Problem description
Each record that follows must be printed exactly as given.

(Data records Opens)

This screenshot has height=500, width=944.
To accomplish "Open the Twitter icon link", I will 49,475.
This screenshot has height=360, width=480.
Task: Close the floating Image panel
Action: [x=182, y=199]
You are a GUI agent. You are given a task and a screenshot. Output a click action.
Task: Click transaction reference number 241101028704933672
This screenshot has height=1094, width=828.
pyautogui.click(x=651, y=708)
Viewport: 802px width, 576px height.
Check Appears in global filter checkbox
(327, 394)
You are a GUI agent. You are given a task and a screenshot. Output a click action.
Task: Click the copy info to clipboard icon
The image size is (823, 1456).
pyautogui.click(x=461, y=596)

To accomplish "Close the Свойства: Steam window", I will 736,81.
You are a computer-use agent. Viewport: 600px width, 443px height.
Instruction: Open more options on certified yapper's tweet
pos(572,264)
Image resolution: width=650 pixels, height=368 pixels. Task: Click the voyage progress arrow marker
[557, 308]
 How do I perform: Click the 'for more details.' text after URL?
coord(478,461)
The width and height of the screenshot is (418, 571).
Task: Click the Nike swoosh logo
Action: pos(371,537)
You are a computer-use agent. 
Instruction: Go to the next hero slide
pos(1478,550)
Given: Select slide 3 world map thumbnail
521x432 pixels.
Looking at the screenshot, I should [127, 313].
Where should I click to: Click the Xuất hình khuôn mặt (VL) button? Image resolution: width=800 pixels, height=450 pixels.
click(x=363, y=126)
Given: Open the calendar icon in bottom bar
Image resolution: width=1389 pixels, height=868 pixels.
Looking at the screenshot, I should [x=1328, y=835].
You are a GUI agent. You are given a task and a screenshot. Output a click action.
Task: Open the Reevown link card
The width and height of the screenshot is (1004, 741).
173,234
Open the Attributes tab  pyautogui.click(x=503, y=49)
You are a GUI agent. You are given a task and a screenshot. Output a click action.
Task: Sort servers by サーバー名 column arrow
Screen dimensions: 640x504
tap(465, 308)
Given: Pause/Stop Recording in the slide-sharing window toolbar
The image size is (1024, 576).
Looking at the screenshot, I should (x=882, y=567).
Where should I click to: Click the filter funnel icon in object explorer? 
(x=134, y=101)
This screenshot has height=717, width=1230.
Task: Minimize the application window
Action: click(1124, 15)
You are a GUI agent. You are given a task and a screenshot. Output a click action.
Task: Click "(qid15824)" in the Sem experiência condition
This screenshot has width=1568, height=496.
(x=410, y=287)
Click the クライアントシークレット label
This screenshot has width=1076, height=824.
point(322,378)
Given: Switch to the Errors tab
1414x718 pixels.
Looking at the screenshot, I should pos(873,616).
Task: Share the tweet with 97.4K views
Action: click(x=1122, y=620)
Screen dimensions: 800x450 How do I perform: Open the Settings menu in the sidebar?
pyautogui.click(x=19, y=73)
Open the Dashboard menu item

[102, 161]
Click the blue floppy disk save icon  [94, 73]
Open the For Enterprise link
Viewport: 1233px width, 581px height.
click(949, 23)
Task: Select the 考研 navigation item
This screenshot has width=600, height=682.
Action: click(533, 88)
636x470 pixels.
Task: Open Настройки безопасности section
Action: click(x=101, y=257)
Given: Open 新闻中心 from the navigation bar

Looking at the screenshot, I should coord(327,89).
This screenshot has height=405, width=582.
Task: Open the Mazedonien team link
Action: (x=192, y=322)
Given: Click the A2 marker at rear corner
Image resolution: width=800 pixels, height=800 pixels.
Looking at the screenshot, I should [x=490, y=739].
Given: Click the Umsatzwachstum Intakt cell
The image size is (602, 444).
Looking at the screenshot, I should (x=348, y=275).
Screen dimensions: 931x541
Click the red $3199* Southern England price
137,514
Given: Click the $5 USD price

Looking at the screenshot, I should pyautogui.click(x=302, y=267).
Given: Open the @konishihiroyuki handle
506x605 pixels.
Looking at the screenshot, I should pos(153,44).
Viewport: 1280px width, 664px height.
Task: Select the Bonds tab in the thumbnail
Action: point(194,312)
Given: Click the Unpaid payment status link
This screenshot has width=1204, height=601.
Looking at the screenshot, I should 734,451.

(Data records Closes)

Answer
This screenshot has height=500, width=944.
To accomplish "Open the Twitter icon link", I will 49,475.
This screenshot has height=360, width=480.
Task: Close the floating Image panel
Action: [x=182, y=199]
You are a GUI agent. You are given a task and a screenshot. Output a click action.
Task: Click transaction reference number 241101028704933672
This screenshot has height=1094, width=828.
pyautogui.click(x=651, y=708)
Viewport: 802px width, 576px height.
Check Appears in global filter checkbox
(327, 394)
You are a GUI agent. You are given a task and a screenshot. Output a click action.
Task: Click the copy info to clipboard icon
The image size is (823, 1456).
pyautogui.click(x=461, y=596)

To accomplish "Close the Свойства: Steam window", I will 736,81.
You are a computer-use agent. Viewport: 600px width, 443px height.
Instruction: Open more options on certified yapper's tweet
pos(572,264)
Image resolution: width=650 pixels, height=368 pixels. Task: Click the voyage progress arrow marker
[557, 308]
 How do I perform: Click the 'for more details.' text after URL?
coord(478,461)
The width and height of the screenshot is (418, 571).
Task: Click the Nike swoosh logo
Action: pos(371,537)
You are a computer-use agent. 
Instruction: Go to the next hero slide
pos(1478,550)
Given: Select slide 3 world map thumbnail
521x432 pixels.
Looking at the screenshot, I should [127, 313].
Where should I click to: Click the Xuất hình khuôn mặt (VL) button? Image resolution: width=800 pixels, height=450 pixels.
click(x=363, y=126)
Given: Open the calendar icon in bottom bar
Image resolution: width=1389 pixels, height=868 pixels.
Looking at the screenshot, I should [x=1328, y=835].
You are a GUI agent. You are given a task and a screenshot. Output a click action.
Task: Open the Reevown link card
The width and height of the screenshot is (1004, 741).
173,234
Open the Attributes tab  pyautogui.click(x=503, y=49)
You are a GUI agent. You are given a task and a screenshot. Output a click action.
Task: Sort servers by サーバー名 column arrow
Screen dimensions: 640x504
tap(465, 308)
Given: Pause/Stop Recording in the slide-sharing window toolbar
The image size is (1024, 576).
Looking at the screenshot, I should (x=882, y=567).
Where should I click to: Click the filter funnel icon in object explorer? 
(x=134, y=101)
This screenshot has height=717, width=1230.
Task: Minimize the application window
Action: click(1124, 15)
You are a GUI agent. You are given a task and a screenshot. Output a click action.
Task: Click "(qid15824)" in the Sem experiência condition
This screenshot has width=1568, height=496.
(x=410, y=287)
Click the クライアントシークレット label
This screenshot has width=1076, height=824.
point(322,378)
Given: Switch to the Errors tab
1414x718 pixels.
Looking at the screenshot, I should pos(873,616).
Task: Share the tweet with 97.4K views
Action: click(x=1122, y=620)
Screen dimensions: 800x450 How do I perform: Open the Settings menu in the sidebar?
pyautogui.click(x=19, y=73)
Open the Dashboard menu item

[102, 161]
Click the blue floppy disk save icon  [94, 73]
Open the For Enterprise link
Viewport: 1233px width, 581px height.
click(949, 23)
Task: Select the 考研 navigation item
This screenshot has width=600, height=682.
Action: click(533, 88)
636x470 pixels.
Task: Open Настройки безопасности section
Action: click(x=101, y=257)
Given: Open 新闻中心 from the navigation bar

Looking at the screenshot, I should coord(327,89).
This screenshot has height=405, width=582.
Task: Open the Mazedonien team link
Action: (x=192, y=322)
Given: Click the A2 marker at rear corner
Image resolution: width=800 pixels, height=800 pixels.
Looking at the screenshot, I should [x=490, y=739].
Given: Click the Umsatzwachstum Intakt cell
The image size is (602, 444).
Looking at the screenshot, I should (x=348, y=275).
Screen dimensions: 931x541
Click the red $3199* Southern England price
137,514
Given: Click the $5 USD price

Looking at the screenshot, I should pyautogui.click(x=302, y=267).
Given: Open the @konishihiroyuki handle
506x605 pixels.
Looking at the screenshot, I should pos(153,44).
Viewport: 1280px width, 664px height.
Task: Select the Bonds tab in the thumbnail
Action: point(194,312)
Given: Click the Unpaid payment status link
This screenshot has width=1204, height=601.
Looking at the screenshot, I should 734,451.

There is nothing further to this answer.